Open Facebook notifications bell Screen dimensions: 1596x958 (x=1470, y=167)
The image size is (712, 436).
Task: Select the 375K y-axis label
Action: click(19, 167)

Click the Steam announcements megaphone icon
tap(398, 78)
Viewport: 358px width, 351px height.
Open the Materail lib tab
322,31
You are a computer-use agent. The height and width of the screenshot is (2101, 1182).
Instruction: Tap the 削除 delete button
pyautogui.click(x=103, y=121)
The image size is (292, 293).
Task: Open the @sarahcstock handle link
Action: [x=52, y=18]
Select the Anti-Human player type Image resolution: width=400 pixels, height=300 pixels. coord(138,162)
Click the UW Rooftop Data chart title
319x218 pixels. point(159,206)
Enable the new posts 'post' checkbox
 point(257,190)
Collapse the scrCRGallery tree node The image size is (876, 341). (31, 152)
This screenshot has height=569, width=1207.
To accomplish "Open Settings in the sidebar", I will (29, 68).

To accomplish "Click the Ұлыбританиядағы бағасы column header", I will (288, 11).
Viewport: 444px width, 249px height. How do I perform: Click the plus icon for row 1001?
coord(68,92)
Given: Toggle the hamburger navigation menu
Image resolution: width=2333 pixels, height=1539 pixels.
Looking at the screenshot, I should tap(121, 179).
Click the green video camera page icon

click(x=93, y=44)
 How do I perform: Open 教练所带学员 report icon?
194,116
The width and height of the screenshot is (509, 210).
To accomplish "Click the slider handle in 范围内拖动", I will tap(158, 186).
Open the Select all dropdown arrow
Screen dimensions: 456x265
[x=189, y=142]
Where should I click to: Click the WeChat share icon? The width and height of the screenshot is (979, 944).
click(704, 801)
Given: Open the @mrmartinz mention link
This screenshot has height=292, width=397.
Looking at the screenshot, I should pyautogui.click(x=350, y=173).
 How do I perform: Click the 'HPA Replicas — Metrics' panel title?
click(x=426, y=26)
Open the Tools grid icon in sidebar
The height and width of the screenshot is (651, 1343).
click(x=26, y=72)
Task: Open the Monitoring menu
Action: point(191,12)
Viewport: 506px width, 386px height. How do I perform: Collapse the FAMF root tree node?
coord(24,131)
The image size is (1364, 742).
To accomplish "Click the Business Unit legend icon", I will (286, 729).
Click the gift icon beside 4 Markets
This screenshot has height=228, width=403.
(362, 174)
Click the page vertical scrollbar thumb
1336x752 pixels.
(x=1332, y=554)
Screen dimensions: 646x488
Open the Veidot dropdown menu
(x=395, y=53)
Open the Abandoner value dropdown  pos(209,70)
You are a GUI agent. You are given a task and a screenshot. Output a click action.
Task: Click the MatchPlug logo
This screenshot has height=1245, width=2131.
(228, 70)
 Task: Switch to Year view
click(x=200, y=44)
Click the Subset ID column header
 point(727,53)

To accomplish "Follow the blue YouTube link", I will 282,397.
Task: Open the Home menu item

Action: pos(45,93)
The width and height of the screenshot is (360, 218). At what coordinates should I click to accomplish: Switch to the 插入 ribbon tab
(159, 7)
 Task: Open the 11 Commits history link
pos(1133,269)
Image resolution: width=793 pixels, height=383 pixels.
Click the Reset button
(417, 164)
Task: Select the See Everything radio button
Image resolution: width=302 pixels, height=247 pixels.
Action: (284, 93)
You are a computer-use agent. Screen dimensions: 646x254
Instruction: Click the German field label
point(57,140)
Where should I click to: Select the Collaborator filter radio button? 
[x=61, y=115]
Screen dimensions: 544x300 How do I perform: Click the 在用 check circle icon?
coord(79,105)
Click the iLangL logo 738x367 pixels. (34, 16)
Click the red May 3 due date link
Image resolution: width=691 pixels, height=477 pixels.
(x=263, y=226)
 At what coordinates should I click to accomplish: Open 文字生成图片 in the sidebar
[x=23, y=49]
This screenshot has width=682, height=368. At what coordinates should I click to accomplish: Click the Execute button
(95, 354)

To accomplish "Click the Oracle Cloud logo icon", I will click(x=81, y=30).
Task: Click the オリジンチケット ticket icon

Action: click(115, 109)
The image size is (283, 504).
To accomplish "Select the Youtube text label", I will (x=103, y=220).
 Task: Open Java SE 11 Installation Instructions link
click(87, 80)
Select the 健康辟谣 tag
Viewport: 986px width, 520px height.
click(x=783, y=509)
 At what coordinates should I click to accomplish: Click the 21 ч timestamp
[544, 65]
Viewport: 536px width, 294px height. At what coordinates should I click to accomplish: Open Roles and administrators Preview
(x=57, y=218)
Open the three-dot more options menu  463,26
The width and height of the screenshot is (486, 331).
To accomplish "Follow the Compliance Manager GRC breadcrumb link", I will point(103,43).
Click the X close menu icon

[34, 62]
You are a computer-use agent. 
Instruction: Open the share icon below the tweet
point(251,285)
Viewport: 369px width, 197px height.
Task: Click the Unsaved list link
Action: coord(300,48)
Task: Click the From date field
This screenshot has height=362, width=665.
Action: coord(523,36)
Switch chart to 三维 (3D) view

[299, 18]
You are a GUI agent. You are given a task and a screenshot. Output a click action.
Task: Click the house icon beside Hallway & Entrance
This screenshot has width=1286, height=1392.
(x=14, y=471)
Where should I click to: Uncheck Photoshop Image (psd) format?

> Exercise objective:
Rewrite the part that opens with the line containing "Screen dimensions: 646x488" and closes with the line containing "Action: pos(45,93)", replacing "column header" with "column heading" and leaving everything else unchanged.

> Written solution:
Screen dimensions: 646x488
Open the Veidot dropdown menu
(x=395, y=53)
Open the Abandoner value dropdown  pos(209,70)
You are a GUI agent. You are given a task and a screenshot. Output a click action.
Task: Click the MatchPlug logo
This screenshot has height=1245, width=2131.
(228, 70)
 Task: Switch to Year view
click(x=200, y=44)
Click the Subset ID column heading
 point(727,53)

To accomplish "Follow the blue YouTube link", I will 282,397.
Task: Open the Home menu item

Action: pos(45,93)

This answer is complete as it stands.